Cue yet another bout of dramatic music as The Patient asks dramatically, “Do you think there’s something terribly wrong with me?”

Dr. Boring is matter of fact. “I don’t think so.”

As the doctor is about to leave, he says to The Mother, “She’s tough staying away this long. Her urine was really dirty.” No doubt The Patient’s mother inwardly beamed with pride.

 

I'm strong like Chun Li!!!

For more diversity than you could possibly shake a stick at, this part of the show is dedicated with reverence to Rev. Dr. Martin Luther King, jr., who said in his famous speech, “Free at last! Free at last! Thank God almighty I’m free at last!

“I’m free! I’m getting out of this without them finding something terribly wrong with me. Freeeeeeeee!” thinks The Patient, not believing she is going to walk out of those sliding glass doors with minimal trauma. Hallelujahs are sung in the background. The blond nurse’s parting words to The Patient’s thanks is “Remember doctors can help you get better if you do have a disease.”

Whatever! I want to go to McDonald’s drive-thru and get an Orange Lava Burst Hi-C drink and hope I don’t vomit it up.

After the illness

Two weeks later The Patient is telling of her ordeal, and though she now is recovered the memory remains so fresh  that she lets not a single droplet of urine pass without inspection for blood. She has also taken to sleeping with a Barbie doll, as though among Barbie’s lengthy resume over the years, warding off urogenital diseases and causing regression in 32 year-olds are new jobs. She omits this last tidbit, sleeping with a Barbie doll due to the general idea that her death is imminent  might be a little embarrassing.

“And so what did you learn from this?” ask the therapist

“Well, I learned that I ought to have a doctor…Yes, that I ought to.”

“You should have a doctor. You would feel better knowing you had a clean bill of health.”

“Duly noted,” The Patient replies. “But doubt I will anytime soon.” Cue wacky music that fades out as we enter our final scene.

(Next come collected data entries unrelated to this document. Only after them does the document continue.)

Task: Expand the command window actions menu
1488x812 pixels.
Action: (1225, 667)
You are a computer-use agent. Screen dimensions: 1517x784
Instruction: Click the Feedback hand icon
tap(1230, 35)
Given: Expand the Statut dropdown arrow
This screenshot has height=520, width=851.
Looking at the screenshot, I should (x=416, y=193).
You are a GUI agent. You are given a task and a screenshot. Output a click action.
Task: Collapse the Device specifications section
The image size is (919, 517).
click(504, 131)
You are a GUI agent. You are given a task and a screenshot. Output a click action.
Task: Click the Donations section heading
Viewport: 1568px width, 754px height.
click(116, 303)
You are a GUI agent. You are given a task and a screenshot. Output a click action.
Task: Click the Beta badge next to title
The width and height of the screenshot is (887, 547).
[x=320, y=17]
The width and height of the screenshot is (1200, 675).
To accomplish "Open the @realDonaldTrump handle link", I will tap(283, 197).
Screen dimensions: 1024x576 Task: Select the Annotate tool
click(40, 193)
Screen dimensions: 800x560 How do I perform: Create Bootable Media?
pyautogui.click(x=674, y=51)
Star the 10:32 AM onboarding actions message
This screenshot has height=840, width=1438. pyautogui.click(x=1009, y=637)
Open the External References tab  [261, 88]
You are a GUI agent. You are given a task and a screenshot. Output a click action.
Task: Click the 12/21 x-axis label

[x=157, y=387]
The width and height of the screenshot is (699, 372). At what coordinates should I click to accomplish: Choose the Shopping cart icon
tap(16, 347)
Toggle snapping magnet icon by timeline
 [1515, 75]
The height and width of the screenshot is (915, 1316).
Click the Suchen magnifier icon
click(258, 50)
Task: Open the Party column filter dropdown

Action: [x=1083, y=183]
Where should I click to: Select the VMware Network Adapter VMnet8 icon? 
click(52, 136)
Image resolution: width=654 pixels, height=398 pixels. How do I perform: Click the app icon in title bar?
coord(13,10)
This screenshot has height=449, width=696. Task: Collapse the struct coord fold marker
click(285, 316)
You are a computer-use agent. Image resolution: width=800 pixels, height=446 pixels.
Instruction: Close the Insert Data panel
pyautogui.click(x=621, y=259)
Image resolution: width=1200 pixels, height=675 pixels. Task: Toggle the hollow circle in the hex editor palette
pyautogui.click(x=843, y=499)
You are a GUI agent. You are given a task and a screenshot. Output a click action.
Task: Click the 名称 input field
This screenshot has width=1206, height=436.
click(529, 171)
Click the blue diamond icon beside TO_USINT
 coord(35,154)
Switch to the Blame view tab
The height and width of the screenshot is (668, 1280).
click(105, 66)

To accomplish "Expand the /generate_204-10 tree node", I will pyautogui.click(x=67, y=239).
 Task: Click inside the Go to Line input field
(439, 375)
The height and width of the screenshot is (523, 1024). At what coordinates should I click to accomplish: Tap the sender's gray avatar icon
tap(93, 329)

It turns out that the hospital didn’t file her Medicaid, so they will have to sort it out with the hospital for her “Level 3 care” Level 3? We at The Network would hate to see what Level 1 care would be. A slap on the back and a, “You take care now and don’t die?”

When our heroine looks at the bill that thankfully will be paid for her, she is more than startled. “ $1033.00! MOTHER F-F…”The theme from Psycho plays as we fade to black.